By Gareth Vaughan
The world may be a tumultuous place with the way currency markets are analysed changing, but the United States dollar still looks pretty good, says ANZ Head of FX (foreign exchange) Research Daniel Been.
During a visit to New Zealand the Sydney-based Been told interest.co.nz in a Double Shot interview that whilst analysing the global currency markets, major structural shifts need to be taken into account.
"There's no doubt that when you look at the US and China there is a real shift in thinking on both sides on what their future relationship needs to look like and the dynamics around that. Similarly you look at [South] Korea and Japan at the moment and they're having a similar conversation," Been says.
"In a world that has been somewhat deficient of demand over the last few years, where everybody has grown debt quite substantially and where GDP hasn't managed to build in a sustainable fashion across the entire world in a consistent way, those tensions are naturally going to rise. Because for everyone they're trying to seek where was my advantage, what happened to it, what could I be doing and what are other people doing."
Been suggests this backdrop isn't going away anytime soon.
"I think that understanding geopolitical dynamics and understanding the power shifts and those sorts of things are the new economics in terms of currency analysis, and in terms of understanding where markets are going. When I started in currency markets you cared about this interest rate versus that interest rate, this current account versus that one, and I think the market to some degree has moved on from that," Been says.
"So the way that we've been thinking about the markets is to think about them in a much more holistic and top down fashion. Look at what are the big drivers, what are the major things that really move currency markets through in a consistent fashion. And what you find is that that really is an understanding of risk appetite and the behaviour of animal spirits. And it is the direction of the broad US dollar, where that is driven by relative policy as well as its reserve status."

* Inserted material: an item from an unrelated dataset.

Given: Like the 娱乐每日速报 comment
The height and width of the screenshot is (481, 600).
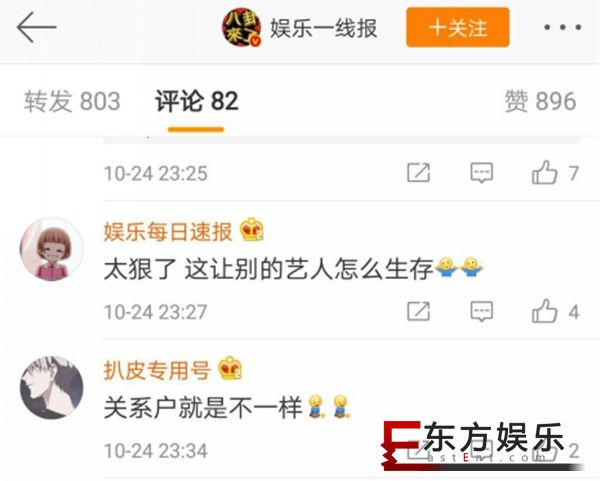Looking at the screenshot, I should pyautogui.click(x=555, y=311).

"So I think really in looking forward on currencies it's more a question about where those dynamics are going rather than it being what central banks are doing in this so-called race to the bottom or currency wars. Because I don't think any central bank is entering this with a view that they are doing it for a war. They all studied economics, they all know about the 1930s. This is not, I don't think, about that. It is about recalibrating about how you think about the world in a world that has become immeasurably more complex," says Been.
Despite all this, or perhaps because of it, the US dollar comes out looking pretty good, Been says.
"It still has reasonable yield. Yes the US Federal Reserve is cutting [interest] rates as well, but ultimately the absolute level of yield is very good. Despite what we see on Twitter now and then the overall country has free, open capital accounts, they have deep liquid markets and the appeal of that in a world of uncertainty I think is going to remain."
"So we still think that the [US] dollar works," adds Been.
However the new low interest rate environment in Australia and New Zealand means the Aussie and Kiwi dollars have lost one of the things that used to be a natural support for them, he says. A lower interest rate structure means you can't find yields trading above those in the US. Whilst the global economic environment looks okay, Been points out Australia and New Zealand are small, cyclical economies, and price takers from the world.
"So for the two currencies to rise I would say you need to start seeing a world where interest rate differentials look better, and global growth starts to look better. And for now we're not predicting a global recession, but growth doesn't look like it's about to pick up rapidly. The risks to that growth with the trade tensions is probably to the downside. And in that context an investor who is looking around and sees we've got all of this cyclically [in Australia and New Zealand], and we're not getting yield relative to the US or somewhere else with deep liquid markets, why would our money go there?"
"In that sort of environment we still think the [US] dollar comes out looking pretty good, particularly against the Aussie and the Kiwi," says Been.
Meanwhile in terms of central banks, Been suggests we have reached a point where the balance between patience and flexibility and credibility is "really starting to come to a head," after a long economic recovery that "hasn't really taken us anywhere."
Nonetheless he believes existing monetary policy tools do still work.
"I think they do. The way I've always thought about monetary policy is that monetary policy is a great tool for smoothing cycles. But ultimately the responsibility for the direction of the structure of an economy falls to governments and falls to good regulatory policy and those sorts of dynamics. So I think inflation targeting absolutely has its place and central banks using it to smooth cycles has worked. There's no doubt that where we would have been in [the] absence of interest rate adjustments is a far more difficult place. Where we would have been in [the] absence of flexible currency regimes is a much more difficult place. And the flexibility that has put into the systems to allow time for governments to actually enact reform is very useful," says Been.
"I guess the challenge that they're up against is that we're in a world where there's an ageing demographic, where debt levels are already high, and so the ability for policy to actually have as much of an impact as quickly or as easily as it did in the past is maybe diminished. But to say that there's no role for it [monetary policy] anymore, I don't think that's the case."